We interviewed (and observed when possible, at least we observed the online activity) 45 expert users in 3 places : London, Berlin, Switzerland.



These experts were chosen according to a set of criteria : we recruited people active on more than one social media platform, and having more than 400 contacts on LinkedIn or Xing.

By analyzing how these few individuals deal professionally with social media, we hoped to derive potential benefits for more mainstream companies (including ours). The idea is not to gather user needs or opinions or a representative picture of the Swiss market, but to understand their goals, the measurable objectives they hope to achieve with professional social networking, and the strategies they carefully tuned through time for that.

Providing inspiration

Our expert users turned out to be mostly independant workers, found of cheap, creative solutions to achieve their business objectives, quite innovative in their business use cases of these public technologies. Moreover, they can be described as trend-setters as they are highly influential in the professional communities they animate. Therefore, reflecting in this research on their objectives, strategies, and common use cases, provides an important inspiration to evaluate potentially relevant uses of social media in bigger companies.


Six main use cases

After many analyzes of the data, we restricted the whole practices observed to a set of six main use cases, which are :


1. Business Promotion
From SME which sell directly on Facebook, to consultants who promote their services via Twitter, social media offer new ways not only to inform your customers abou your products but to engage them in your business. The traditional one-way model is substituted by a more participative model where part of the marketing is delegated to key customers.

2. Business Intelligence
Social media represent a huge data bank which can be structured, analyzed and exploited. One of our users for example extracted more than 600 profiles from LinkedIn, did some cross analysis on excell, drew graphs and presented the results to his management to convince them that there was a new market which was worth a few explorations.

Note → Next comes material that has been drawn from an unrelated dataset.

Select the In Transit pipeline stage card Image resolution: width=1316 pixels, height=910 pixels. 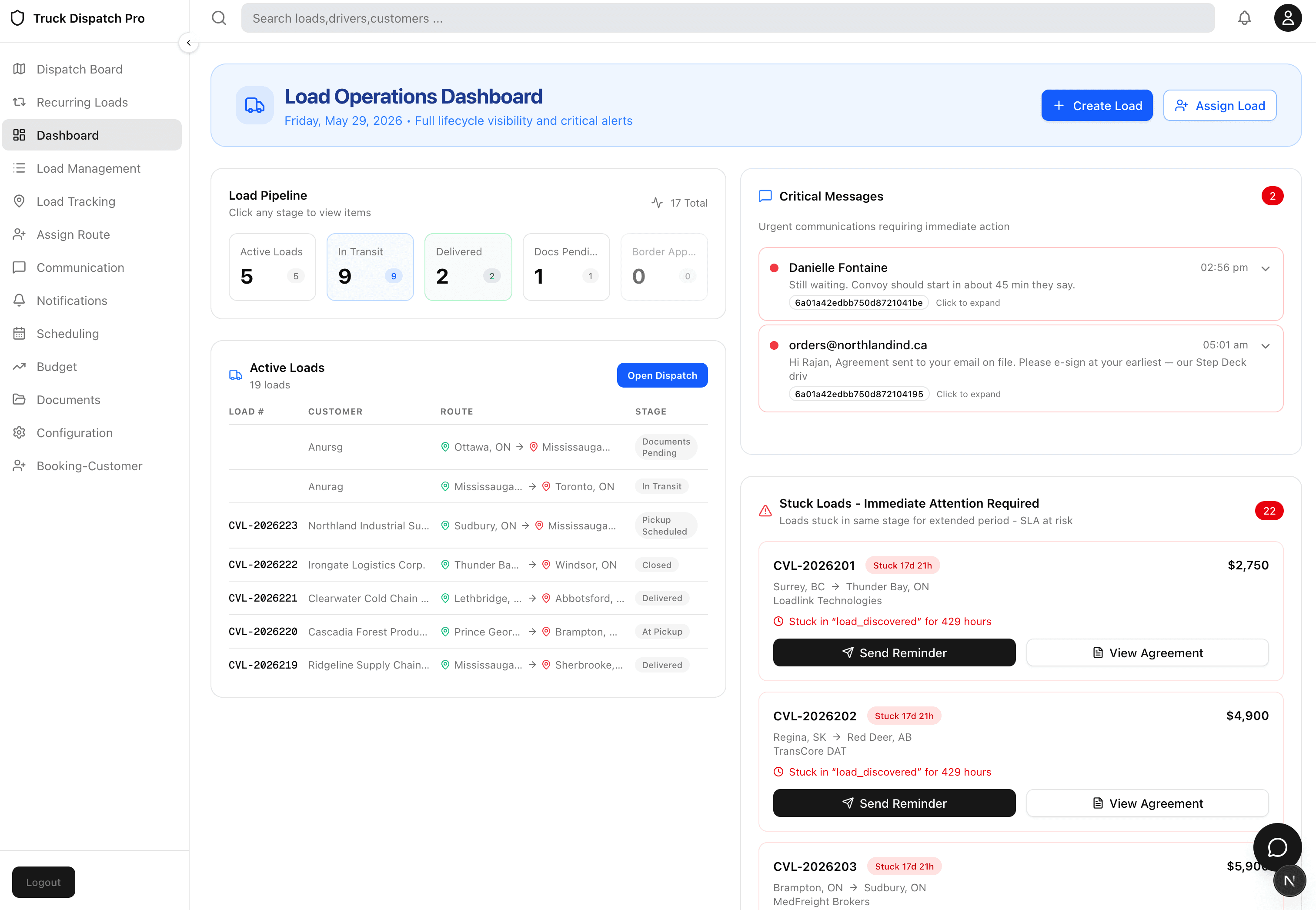(x=370, y=267)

3. Establishing a reputation
This use case is about managing your own image online. Social media mostly enable individuals to establish themselves as interesting, reliable, witty, well-informed, connected, activ, creative people in a professional community. Producing, commenting and exchanging information is the cornerstone of this self-promotion strategy. As it is now, corporate or product branding is more difficult to perform via social media.

4. Testing ideas
This iterative prototyping is one of the most interesting use cases we encountered. Social media enable to get immediate feedback on ideas or prototypes. One of our users published all his new projects on his professional blog, collected feedbacks and comments and improved them accordingly.

5. People Sensemaking

Social media were used massively for people sensemaking, i.e. checking the online identity of your colleagues, partners, funders, speakers, customers... before you meet them - or after. This is supposed to provide fuel for chitchat (breaking the ice, finding common interests). But it is also precious to identify the key players in your activity : who are they, what are they interested in, etc. Professional social networks enable to get a kind of dynamic business card - but private social networks (like Facebook) or mix social media (like Twitter) are also used to make sense of people.They are said to provide a picture which is a lot more useful because it is less "polished", more faithful. For different reasons : Facebook because of its audience (you talk to friends so you share your life interests), Twitter because of frequency (you can not lie in constant stream).

6. Daily collaboration
Social media help solve some collaboration problems in speedy projects, distributed teams, or for Digital Nomads. Facebook may give a sense of being together although the team is geographically spread. Twitter is used by some innovative users as a project management tool to keep the whole team informed real time of the latest news and trigger discussion.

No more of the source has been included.